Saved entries
◆ ◆ ◆
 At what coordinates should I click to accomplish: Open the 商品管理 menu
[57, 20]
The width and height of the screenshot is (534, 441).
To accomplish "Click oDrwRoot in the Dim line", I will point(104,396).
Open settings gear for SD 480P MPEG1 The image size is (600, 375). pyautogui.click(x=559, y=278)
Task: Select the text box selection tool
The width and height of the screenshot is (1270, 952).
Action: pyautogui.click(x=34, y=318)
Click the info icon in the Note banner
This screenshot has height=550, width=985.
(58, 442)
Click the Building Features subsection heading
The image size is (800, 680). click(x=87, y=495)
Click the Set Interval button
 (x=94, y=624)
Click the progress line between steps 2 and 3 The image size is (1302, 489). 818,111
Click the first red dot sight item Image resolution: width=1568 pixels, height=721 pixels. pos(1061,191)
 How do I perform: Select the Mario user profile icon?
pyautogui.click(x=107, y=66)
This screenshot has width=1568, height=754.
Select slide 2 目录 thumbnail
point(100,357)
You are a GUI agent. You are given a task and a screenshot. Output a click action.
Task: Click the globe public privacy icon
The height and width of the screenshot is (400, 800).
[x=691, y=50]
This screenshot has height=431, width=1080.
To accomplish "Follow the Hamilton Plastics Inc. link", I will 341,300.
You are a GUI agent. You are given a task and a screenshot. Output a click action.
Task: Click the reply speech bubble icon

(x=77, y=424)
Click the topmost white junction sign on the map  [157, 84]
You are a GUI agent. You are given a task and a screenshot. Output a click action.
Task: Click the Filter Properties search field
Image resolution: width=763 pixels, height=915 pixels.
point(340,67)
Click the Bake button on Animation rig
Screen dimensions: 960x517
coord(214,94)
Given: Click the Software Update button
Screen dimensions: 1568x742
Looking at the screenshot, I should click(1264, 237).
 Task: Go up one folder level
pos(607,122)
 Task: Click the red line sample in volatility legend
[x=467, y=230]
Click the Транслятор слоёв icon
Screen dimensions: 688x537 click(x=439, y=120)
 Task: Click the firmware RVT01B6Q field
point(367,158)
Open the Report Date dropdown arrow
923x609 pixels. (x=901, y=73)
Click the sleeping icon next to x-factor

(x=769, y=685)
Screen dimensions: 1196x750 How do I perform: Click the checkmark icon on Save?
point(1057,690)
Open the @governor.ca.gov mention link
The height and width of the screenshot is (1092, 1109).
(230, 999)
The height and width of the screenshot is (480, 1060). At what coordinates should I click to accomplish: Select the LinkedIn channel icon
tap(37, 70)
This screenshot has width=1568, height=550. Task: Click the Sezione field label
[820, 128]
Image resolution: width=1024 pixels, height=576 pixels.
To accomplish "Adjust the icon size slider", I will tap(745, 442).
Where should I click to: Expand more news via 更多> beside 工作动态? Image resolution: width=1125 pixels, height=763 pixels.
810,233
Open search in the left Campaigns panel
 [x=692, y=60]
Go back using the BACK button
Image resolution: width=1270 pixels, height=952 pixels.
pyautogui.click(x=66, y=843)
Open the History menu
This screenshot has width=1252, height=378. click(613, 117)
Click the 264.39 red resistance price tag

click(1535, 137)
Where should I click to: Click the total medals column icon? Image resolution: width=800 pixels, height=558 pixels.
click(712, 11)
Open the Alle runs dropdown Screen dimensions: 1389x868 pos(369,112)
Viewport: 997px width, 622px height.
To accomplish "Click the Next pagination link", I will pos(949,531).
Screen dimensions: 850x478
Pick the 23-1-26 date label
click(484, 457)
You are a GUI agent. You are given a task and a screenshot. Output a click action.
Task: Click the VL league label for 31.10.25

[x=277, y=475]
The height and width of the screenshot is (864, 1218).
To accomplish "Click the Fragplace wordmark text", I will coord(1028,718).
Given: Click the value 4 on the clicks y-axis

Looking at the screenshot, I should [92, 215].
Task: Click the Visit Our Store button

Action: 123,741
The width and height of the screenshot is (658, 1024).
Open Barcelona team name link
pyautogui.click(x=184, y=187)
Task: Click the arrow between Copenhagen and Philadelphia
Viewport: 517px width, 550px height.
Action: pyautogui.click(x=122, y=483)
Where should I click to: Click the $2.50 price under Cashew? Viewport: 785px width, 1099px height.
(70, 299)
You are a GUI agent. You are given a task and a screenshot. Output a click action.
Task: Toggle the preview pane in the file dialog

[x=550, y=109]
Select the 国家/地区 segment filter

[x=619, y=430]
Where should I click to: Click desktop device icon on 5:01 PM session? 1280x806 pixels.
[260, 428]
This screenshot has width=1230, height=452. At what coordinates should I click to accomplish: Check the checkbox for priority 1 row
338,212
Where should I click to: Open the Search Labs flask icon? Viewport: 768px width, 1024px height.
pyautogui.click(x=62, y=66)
◆ ◆ ◆
Aim of the exercise:
Lines containing the string "between" are the ones to copy from the entries above.

Solution for this problem:
Click the progress line between steps 2 and 3 The image size is (1302, 489). 818,111
Task: Click the arrow between Copenhagen and Philadelphia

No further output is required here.